→ Task statement: An exact copy of the lines from the one containing "The image size is (263, 290)." through the final line of the records is the only acceptable answer.

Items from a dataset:
******************************
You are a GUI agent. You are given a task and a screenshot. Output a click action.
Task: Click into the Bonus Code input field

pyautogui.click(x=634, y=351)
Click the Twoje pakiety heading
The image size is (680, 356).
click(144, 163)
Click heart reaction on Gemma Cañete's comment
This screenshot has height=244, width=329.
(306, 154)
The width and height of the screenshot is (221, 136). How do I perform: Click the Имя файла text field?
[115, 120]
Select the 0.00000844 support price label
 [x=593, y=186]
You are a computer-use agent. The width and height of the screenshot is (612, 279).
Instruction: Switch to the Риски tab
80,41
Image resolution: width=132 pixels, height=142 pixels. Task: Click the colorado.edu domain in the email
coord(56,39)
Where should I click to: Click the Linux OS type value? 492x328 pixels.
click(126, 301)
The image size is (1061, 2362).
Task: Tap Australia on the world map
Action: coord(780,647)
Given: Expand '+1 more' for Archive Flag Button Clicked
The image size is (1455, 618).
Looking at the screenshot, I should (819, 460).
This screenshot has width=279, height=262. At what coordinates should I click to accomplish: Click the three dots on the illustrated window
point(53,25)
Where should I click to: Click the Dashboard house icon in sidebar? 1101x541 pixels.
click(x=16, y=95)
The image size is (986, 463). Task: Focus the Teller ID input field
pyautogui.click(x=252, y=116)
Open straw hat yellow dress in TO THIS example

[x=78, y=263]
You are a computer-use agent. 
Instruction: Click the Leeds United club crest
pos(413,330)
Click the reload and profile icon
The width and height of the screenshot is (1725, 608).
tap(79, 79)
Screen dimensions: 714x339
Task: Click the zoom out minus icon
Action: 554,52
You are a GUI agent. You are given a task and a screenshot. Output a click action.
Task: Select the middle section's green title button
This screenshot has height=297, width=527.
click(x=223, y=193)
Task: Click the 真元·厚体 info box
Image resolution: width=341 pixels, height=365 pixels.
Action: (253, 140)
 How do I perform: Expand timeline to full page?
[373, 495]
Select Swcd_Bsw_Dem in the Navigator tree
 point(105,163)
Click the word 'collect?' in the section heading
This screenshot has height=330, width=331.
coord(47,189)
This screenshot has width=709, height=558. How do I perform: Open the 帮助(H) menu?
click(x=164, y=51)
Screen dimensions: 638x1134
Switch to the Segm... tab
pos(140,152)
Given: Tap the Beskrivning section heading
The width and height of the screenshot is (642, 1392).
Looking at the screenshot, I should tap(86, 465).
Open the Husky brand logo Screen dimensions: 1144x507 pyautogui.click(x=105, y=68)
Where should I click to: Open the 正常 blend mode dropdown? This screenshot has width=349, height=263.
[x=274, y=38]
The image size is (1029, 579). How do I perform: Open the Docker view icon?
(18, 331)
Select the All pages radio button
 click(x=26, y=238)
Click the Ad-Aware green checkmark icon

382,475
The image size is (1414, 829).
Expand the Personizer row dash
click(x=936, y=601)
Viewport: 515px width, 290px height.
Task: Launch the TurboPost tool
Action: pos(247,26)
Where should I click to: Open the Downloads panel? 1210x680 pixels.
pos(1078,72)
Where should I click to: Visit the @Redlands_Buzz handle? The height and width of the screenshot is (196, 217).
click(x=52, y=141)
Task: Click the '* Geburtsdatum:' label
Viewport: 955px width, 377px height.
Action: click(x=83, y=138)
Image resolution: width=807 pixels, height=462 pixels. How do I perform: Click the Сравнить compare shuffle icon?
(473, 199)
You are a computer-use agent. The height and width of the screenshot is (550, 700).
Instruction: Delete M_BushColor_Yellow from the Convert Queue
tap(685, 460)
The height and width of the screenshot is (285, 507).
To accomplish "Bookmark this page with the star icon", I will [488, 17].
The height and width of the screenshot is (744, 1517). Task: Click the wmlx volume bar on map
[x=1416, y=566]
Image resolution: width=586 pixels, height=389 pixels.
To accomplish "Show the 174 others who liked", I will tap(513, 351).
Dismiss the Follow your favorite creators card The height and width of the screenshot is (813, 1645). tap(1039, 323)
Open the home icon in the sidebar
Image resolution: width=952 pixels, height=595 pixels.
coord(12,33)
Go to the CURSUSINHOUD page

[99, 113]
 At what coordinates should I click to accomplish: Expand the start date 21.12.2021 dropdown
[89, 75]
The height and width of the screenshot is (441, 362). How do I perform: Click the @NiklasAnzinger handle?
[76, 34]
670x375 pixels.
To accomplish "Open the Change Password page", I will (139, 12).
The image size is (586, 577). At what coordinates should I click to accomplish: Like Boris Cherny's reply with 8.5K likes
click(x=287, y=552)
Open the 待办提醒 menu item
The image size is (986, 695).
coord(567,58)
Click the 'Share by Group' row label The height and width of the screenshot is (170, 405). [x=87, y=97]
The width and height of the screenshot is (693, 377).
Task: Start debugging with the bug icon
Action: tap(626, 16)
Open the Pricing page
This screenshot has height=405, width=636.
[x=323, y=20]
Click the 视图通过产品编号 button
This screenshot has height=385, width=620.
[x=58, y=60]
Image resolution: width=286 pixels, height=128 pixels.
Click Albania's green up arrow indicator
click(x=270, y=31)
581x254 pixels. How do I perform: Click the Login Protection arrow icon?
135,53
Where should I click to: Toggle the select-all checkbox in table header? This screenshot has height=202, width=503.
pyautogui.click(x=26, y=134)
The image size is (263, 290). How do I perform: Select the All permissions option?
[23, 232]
******************************
→ Answer space:
The image size is (263, 290). How do I perform: Select the All permissions option?
[23, 232]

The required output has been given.